• [Task description] Of the lines below, report only those that contain "Uncheck".

━━━ Records supplied ━━━

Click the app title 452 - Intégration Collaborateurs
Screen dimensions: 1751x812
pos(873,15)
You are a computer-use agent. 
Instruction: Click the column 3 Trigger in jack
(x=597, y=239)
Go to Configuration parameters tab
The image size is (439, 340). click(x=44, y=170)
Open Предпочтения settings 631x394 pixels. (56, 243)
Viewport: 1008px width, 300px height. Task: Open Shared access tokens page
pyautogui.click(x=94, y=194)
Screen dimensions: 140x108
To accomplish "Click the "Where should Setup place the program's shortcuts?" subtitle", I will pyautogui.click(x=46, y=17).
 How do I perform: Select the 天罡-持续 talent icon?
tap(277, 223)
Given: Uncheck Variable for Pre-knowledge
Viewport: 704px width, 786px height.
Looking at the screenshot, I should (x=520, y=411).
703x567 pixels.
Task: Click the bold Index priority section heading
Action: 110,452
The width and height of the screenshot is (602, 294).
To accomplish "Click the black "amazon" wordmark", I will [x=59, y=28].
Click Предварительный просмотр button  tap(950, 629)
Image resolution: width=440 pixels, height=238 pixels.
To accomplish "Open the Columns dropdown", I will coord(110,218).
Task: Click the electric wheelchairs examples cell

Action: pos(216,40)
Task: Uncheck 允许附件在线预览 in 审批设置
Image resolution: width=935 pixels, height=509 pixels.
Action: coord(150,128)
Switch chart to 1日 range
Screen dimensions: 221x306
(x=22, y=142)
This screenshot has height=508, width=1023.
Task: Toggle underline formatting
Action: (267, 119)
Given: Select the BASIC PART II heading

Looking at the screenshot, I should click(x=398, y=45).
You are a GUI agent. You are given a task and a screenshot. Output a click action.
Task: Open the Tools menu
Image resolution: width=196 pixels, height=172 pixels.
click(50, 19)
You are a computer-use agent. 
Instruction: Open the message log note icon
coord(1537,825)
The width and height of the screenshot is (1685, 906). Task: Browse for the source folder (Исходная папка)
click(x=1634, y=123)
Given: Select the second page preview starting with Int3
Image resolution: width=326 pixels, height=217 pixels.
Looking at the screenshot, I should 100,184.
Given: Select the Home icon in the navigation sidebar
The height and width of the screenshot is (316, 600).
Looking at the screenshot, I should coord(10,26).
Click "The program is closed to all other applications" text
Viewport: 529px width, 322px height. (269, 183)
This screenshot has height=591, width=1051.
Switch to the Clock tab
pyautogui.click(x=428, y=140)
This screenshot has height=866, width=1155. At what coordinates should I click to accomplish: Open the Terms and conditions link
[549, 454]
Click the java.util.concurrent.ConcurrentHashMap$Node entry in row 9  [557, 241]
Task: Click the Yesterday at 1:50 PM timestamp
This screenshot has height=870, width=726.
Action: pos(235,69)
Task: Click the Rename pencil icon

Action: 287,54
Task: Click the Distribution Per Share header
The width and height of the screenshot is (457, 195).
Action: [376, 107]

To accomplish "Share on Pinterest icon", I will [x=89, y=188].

━━━

• [Answer box]
Given: Uncheck Variable for Pre-knowledge
Task: Uncheck 允许附件在线预览 in 审批设置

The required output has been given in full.